Когда любимая подружка разводилась со своим Лариным, Ираида настояла на том, чтобы Аня оставила фамилию мужа. «Не цепляйся ты за свою Мухортову, смешно даже! Анна Ларина — это же звучит! На фамилию порой обращают внимание раньше, потом уж на самого человека», — убеждала она Анну, которой было противно все, что связано было со скупердяистым алкашом надо же такое сочетание! — отравившем ей почти пять первых послеуниверситетских лет. Четыре года как они в разводе, но только полтора года она более или менее спокойна — снова женился, супружница на сносях и к Анне с Машенькой по пьянке уже не пристает.
Даже по телефону.
— Анна Сергеевна, тебя Михалычев спрашивал! — поздоровавшись, тотчас сообщил ей Сергей Жуколев, следователь, с которым она в связи с ремонтом на втором этаже уже почти неделю делила кабинет. — Сдается мне, что насчет магазина в Язовке. Сроки жмут, да?
Круглоголовый и огненно-рыжий — ну, просто солнышко! — лейтенантик-первогодок сочувственно чмокнул. Он с восхищением относился к способности своего старшего коллеги в юбке не только с полным хладнокровием реагировать на проявления начальственного недовольства, но и уметь настоять на своем, не страшась осложнений.
— Жмут, Сережа, жмут, — поморщилась Ларина, усаживаясь за стол. Потянулась к сейфу, открыла, достала разбухшую папку — тесемки еле сходились. Пустячное дело, но когда их, этих пустячных, висит на тебе чуть не дюжина, попробуй уложись. Может, и права мама — стоит ли гробить лучшие годы, а точней — остатки молодости на тусклую бытовуху, на раскуроченные киоски, домашние мордобои и украденные с чьей-то там дачи магнитофоны?..
И все-таки зачем она понадобилась с утра пораньше майору Михалычеву? До сего дня Анна не обменялась и десятком слов с новым заместителем начальника райотдела, перешедшим к ним из линейной милиции. Но антипатию к нему уже успела ощутить всей кожей. Достаточно было двух оперативных совещаний.
«Убежденный силовик и карьерист», — записала она в своем мозгу характеристику, согласуясь с которой и будет теперь относиться к майору Михалычеву. Это предвещало почти неизбежные конфликты, Анна Ларина не терпела давления ни сверху, ни сбоку.
Звякнул телефон. Сережа не глядя поднял трубку.
— Да, пришла, товарищ майор! С делом на Сидорова? Сейчас будет!

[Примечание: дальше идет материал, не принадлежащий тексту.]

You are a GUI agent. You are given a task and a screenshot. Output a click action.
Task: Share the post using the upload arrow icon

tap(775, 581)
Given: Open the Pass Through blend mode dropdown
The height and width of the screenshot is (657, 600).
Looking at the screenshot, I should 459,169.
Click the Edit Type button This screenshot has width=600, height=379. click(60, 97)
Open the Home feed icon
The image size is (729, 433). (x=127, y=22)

— Ты уверен? — едко спросила Анна. — Сейчас или не сейчас, ты уж позволь мне самой решать.
Сказала так, для острастки… Достав тонюсенькую картонную папочку, захлопнула сейф и вышла из кабинета.
…Вернулась Ларина примерно через четверть часа с пылающими пятнами на щеках.
Сергей не осмелился спросить, что было там, на «малом ковре», побоялся нарваться на резкость. Анна заговорила сама. Ей просто необходимо было сейчас разрядиться, выпустить злой пар.
— Представляешь, Сережа, чего он от меня хочет? Переквалифицировать дело.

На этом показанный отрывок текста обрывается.